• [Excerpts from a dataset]
+ + + + + + +
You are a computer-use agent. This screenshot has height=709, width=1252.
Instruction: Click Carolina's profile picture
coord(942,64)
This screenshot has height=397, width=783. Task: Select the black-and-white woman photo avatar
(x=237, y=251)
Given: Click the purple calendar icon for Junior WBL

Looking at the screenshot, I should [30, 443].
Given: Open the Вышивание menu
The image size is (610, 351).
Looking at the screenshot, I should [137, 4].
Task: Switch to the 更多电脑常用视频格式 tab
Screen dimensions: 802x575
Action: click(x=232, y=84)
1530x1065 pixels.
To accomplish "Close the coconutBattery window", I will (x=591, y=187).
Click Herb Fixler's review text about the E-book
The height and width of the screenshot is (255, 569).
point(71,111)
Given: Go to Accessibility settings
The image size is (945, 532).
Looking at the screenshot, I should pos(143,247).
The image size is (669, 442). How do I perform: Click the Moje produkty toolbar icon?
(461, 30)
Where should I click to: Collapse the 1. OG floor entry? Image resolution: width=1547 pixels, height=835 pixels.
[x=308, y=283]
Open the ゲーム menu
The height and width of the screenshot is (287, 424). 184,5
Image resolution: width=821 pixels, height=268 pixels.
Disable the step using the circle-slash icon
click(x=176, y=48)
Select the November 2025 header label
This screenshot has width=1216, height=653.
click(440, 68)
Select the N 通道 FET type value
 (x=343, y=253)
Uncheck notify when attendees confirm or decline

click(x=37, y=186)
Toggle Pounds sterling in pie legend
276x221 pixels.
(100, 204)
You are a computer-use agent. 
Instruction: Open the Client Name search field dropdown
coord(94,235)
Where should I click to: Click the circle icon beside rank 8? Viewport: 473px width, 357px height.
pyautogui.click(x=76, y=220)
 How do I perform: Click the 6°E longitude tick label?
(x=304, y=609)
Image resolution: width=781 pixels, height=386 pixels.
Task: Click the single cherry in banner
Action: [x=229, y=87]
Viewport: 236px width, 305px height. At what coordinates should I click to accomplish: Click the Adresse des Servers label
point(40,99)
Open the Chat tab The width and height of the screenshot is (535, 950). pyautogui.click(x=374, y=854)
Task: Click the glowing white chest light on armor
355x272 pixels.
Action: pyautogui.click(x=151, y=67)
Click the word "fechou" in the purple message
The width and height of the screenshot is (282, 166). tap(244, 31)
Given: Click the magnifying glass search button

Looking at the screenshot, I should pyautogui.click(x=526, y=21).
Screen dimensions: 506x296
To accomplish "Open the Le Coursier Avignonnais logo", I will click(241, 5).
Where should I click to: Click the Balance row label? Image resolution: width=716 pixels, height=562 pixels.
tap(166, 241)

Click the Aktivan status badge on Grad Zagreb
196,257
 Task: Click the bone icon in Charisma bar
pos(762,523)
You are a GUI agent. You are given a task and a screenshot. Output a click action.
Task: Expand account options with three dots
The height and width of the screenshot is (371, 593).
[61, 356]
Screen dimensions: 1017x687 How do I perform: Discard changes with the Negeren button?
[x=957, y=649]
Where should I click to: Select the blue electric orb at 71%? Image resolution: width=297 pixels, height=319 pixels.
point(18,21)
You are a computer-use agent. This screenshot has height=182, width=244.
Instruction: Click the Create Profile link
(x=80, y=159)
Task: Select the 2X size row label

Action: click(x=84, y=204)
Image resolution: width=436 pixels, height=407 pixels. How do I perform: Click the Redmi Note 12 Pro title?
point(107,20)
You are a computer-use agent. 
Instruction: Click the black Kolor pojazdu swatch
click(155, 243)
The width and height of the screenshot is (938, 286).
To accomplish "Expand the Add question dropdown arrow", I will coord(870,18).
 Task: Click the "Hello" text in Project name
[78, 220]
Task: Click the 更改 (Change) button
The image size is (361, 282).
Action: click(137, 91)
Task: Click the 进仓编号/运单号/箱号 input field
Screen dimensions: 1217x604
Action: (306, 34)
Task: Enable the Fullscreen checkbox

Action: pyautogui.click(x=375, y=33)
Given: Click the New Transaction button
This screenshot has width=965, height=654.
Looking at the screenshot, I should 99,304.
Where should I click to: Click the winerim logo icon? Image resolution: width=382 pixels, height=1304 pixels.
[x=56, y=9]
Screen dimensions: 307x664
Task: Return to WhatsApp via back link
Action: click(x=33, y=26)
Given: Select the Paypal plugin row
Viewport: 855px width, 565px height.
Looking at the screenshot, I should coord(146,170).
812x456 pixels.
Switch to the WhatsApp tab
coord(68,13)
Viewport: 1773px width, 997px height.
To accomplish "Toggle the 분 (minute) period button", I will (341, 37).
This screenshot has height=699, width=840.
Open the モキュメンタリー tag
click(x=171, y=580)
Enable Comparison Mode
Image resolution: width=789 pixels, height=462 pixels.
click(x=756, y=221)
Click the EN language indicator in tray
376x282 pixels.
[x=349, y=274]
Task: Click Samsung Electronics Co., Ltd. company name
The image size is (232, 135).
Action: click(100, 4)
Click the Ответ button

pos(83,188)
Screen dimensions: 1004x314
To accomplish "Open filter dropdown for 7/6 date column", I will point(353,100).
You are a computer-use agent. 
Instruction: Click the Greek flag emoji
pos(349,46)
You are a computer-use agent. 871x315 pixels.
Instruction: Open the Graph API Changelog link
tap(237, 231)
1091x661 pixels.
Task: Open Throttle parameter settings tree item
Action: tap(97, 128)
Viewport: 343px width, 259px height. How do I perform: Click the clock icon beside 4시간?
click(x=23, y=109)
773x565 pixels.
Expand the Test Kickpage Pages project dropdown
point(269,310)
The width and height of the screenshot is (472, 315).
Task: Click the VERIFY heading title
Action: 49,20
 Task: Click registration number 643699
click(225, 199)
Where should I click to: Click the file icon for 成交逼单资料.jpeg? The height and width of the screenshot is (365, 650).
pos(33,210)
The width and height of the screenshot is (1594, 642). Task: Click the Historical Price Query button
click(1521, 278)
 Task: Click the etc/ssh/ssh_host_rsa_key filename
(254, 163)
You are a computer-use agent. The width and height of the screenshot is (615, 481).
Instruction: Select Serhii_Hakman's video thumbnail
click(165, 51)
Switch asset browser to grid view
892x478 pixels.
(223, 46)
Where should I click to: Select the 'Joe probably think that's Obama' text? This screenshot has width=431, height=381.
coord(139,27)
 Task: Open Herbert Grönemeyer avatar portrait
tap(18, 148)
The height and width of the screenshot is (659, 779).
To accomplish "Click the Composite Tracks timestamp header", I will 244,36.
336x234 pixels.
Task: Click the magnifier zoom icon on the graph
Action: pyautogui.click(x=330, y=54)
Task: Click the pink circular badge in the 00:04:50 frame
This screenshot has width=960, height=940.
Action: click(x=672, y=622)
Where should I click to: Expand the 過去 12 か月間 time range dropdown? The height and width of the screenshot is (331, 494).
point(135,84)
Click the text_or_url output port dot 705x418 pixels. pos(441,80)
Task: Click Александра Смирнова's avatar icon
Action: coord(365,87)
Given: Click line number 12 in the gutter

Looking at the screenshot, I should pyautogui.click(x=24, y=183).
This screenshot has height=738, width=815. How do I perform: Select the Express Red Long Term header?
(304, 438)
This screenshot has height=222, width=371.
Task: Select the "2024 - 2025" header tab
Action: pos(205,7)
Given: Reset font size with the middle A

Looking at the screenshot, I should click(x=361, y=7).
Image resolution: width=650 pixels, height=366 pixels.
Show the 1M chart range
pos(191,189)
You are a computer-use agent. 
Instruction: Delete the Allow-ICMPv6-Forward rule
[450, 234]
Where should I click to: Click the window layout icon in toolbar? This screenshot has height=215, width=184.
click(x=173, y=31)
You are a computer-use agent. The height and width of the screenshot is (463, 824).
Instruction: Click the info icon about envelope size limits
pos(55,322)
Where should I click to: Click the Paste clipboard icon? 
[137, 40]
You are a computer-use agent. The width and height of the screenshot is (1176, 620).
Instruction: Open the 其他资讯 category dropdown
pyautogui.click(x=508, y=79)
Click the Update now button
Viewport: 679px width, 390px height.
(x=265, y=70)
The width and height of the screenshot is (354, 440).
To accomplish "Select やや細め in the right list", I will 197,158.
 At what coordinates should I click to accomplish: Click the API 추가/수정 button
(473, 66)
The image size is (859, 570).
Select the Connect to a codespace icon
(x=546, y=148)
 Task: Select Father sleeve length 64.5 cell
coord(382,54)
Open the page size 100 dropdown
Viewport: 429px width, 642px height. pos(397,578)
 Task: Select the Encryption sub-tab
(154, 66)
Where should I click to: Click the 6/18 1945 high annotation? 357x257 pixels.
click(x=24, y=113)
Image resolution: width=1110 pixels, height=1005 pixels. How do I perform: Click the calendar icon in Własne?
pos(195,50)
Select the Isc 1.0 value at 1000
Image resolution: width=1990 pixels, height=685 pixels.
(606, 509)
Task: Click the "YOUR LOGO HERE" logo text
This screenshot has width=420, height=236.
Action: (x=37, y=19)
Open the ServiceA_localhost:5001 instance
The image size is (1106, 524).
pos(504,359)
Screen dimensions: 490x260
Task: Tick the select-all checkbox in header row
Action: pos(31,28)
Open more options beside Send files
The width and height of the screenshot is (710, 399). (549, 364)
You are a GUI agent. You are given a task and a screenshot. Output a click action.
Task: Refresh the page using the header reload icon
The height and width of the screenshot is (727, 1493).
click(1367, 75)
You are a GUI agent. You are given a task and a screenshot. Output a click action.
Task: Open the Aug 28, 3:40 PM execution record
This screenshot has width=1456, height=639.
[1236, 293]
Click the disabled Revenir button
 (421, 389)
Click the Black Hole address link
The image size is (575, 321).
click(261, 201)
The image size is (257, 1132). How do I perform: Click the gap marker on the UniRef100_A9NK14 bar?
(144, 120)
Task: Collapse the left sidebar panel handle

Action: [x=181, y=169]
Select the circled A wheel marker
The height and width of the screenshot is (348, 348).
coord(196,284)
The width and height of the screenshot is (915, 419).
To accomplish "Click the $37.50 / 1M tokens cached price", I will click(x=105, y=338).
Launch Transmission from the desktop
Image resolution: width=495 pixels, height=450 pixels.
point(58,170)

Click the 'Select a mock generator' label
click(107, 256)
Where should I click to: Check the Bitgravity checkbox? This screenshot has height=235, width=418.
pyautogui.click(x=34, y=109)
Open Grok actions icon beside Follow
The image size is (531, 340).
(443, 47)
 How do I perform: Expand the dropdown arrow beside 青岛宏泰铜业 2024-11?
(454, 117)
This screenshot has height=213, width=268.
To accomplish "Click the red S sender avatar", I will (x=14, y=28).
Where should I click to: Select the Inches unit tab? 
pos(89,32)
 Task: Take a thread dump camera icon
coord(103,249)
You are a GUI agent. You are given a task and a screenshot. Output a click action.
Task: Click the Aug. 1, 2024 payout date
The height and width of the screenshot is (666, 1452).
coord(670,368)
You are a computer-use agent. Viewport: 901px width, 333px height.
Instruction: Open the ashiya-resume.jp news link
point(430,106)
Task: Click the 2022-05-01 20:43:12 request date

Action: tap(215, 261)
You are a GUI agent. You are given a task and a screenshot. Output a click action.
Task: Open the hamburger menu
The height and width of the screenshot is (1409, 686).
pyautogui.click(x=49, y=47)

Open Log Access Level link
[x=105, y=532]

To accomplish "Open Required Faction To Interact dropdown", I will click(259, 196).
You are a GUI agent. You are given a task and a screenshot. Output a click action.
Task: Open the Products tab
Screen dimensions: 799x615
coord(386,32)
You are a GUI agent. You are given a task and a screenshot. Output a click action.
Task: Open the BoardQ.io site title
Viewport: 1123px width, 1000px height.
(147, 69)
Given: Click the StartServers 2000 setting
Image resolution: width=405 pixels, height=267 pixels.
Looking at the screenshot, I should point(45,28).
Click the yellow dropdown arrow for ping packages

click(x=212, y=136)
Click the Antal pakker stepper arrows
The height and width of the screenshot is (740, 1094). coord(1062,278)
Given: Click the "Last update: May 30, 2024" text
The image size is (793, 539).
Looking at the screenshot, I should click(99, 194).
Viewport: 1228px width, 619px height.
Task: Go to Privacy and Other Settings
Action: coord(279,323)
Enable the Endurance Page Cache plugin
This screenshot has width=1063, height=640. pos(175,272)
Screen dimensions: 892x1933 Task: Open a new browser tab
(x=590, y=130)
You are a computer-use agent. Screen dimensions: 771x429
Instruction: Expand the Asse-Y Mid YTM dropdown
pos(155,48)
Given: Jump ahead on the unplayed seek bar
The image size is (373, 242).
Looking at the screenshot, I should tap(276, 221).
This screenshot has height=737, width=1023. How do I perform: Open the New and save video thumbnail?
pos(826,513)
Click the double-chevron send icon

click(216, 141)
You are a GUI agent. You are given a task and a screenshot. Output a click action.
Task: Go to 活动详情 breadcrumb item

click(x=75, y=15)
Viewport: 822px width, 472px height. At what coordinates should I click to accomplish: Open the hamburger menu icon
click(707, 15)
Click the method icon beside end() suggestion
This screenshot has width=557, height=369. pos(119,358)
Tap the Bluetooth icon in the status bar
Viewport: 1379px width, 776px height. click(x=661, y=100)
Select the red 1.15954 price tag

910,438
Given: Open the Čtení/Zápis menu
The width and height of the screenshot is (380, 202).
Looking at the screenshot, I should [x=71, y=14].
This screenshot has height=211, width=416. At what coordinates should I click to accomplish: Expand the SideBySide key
+ + + + + + +
All lines that hold the word "computer" should be copied from the data.

• [Answer to this exercise]
You are a computer-use agent. This screenshot has height=709, width=1252.
You are a computer-use agent. 
You are a computer-use agent. This screenshot has height=182, width=244.
You are a computer-use agent. 
You are a computer-use agent. 
You are a computer-use agent. 871x315 pixels.
You are a computer-use agent. The width and height of the screenshot is (615, 481).
You are a computer-use agent. 
You are a computer-use agent. The height and width of the screenshot is (463, 824).
You are a computer-use agent. The width and height of the screenshot is (1176, 620).
You are a computer-use agent. Viewport: 901px width, 333px height.
You are a computer-use agent. Screen dimensions: 771x429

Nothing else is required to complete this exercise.